AIM OF THE EXERCISE. The entries below contain a line with "Select Account from drill down list" and a line with "The image size is (1568, 761).". Retype exactly everything from the first down to the second, both included, and nothing else.

[RECORD EXCERPTS — start]

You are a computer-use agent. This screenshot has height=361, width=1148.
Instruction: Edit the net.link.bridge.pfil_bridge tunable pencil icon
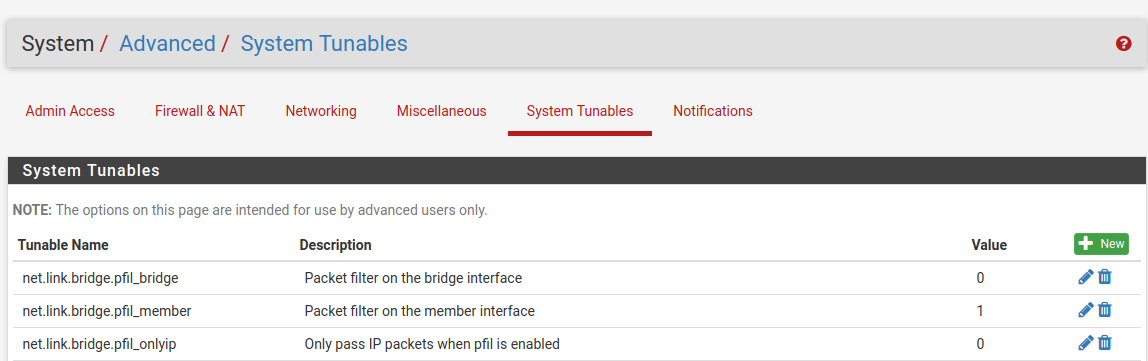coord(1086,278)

[RECORD EXCERPTS — finish]
[RECORD EXCERPTS — start]

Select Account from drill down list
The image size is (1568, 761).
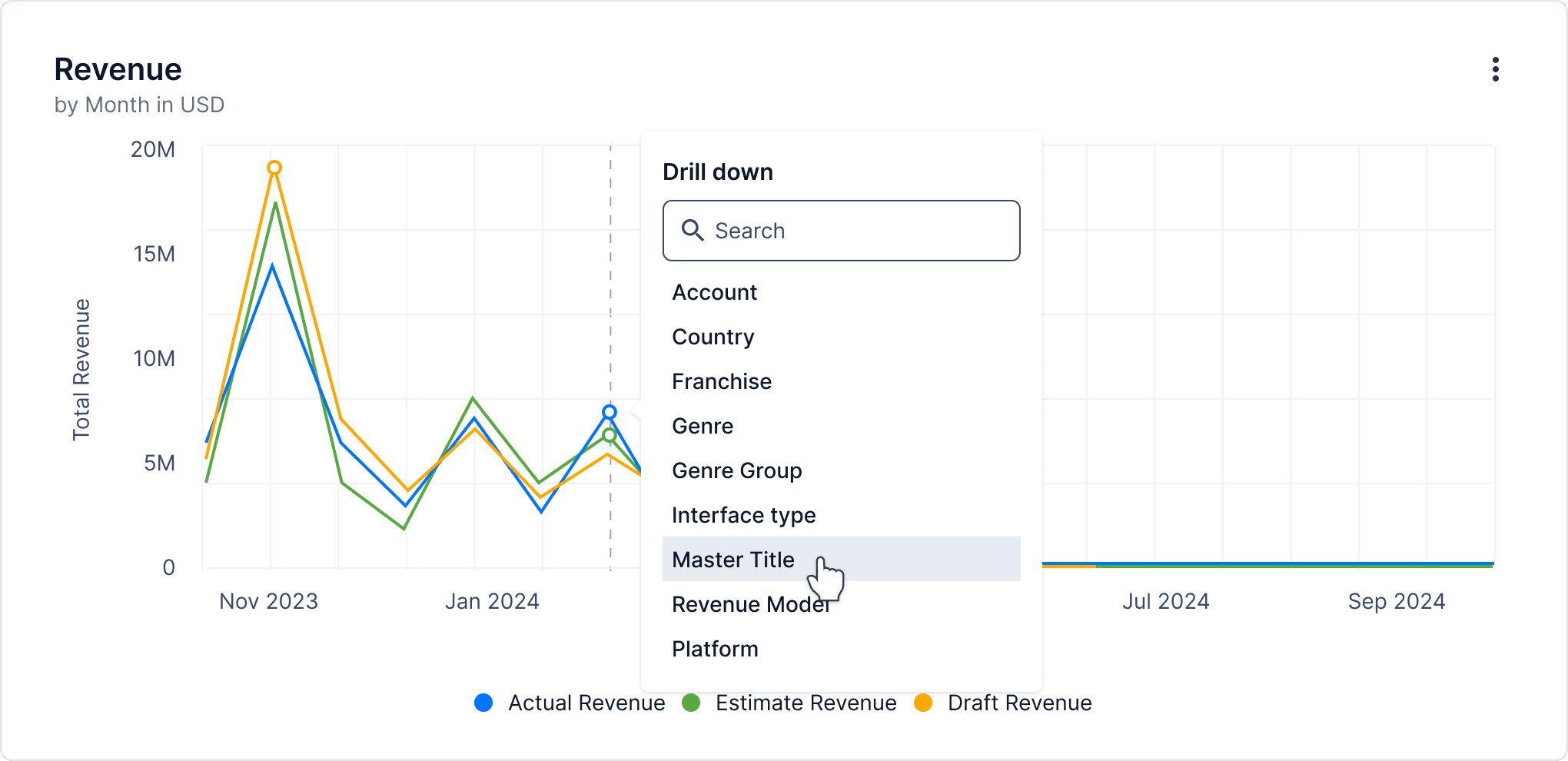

[RECORD EXCERPTS — finish]

ANSWER TO THIS EXERCISE.
Select Account from drill down list
The image size is (1568, 761).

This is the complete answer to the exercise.